Other Considerations
Electrolyte imbalances and acid-base disturbances should be promptly identified and corrected, and secondary infections should be prevented. For patients with absent bowel sounds or those on mechanical ventilation with impaired consciousness, a nasogastric tube should be placed, and early gastrointestinal nutrition should be initiated.
Prognosis of Cardiac Arrest
The survival-to-discharge rate for out-of-hospital cardiac arrest (OHCA) is 1.2%, while the survival-to-discharge rate for in-hospital cardiac arrest (IHCA) is 9%. For patients who achieve successful resuscitation after cardiac arrest, timely evaluation of left ventricular function is crucial. Patients with impaired left ventricular function have a higher likelihood of recurrent cardiac arrest, poorer response to antiarrhythmic drugs, and higher mortality compared to those with normal left ventricular function.
Primary ventricular fibrillation occurring in the early stages of acute myocardial infarction, which is not caused by hemodynamic abnormalities, is more likely to achieve successful defibrillation with timely intervention.
Cardiac arrest secondary to extensive acute myocardial infarction and hemodynamic instability has an immediate mortality rate as high as 59-89%. Resuscitation in such cases is often challenging, and even when successful, maintaining a stable hemodynamic state is difficult.
Prevention of Sudden Cardiac Death (SCD)
The key to preventing sudden cardiac death (SCD) lies in identifying high-risk individuals. In addition to general risk factors such as age ≥65 years, male, heart rate ≥90 beats per minute, hypertension, and diabetes, information from medical history, physical examination, electrocardiography, 24-hour Holter monitoring, and heart rate variability can be used to assess a patient’s risk of cardiac arrest.

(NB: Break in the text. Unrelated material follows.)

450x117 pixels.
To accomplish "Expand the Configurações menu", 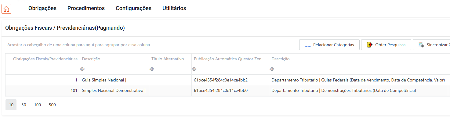I will point(133,8).
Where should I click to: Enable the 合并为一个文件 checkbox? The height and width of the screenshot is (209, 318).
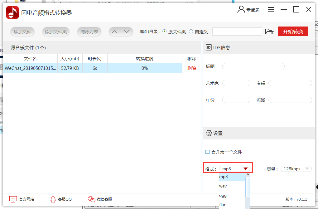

Beta-blockers are effective in reducing the incidence of SCD in patients with structural heart disease. Amiodarone significantly reduces arrhythmia-related mortality in patients with myocardial infarction complicated by left ventricular dysfunction or arrhythmias, although it does not have a significant impact on overall mortality.

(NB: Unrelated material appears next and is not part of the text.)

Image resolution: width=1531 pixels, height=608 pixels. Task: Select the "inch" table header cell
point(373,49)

Surgical treatments for arrhythmia, such as ventricular aneurysmectomy, endocardial resection, and cryoablation under electrophysiological mapping, have limited effectiveness in preventing SCD. For patients with long QT syndrome who continue to experience syncope despite adequate beta-blocker therapy or who are unable to adhere to medication, left cervicothoracic sympathetic denervation may have some benefit in preventing SCD.
Implantable cardioverter-defibrillators (ICDs) are increasingly being used as an important measure to prevent SCD. ICDs can automatically detect ventricular fibrillation or ventricular tachycardia within seconds and perform defibrillation with a high success rate, making them the most effective method for preventing and treating SCD. For high-risk SCD patients with structural heart disease or survivors of cardiac arrest, the role of catheter-based radiofrequency ablation in preventing SCD requires further investigation.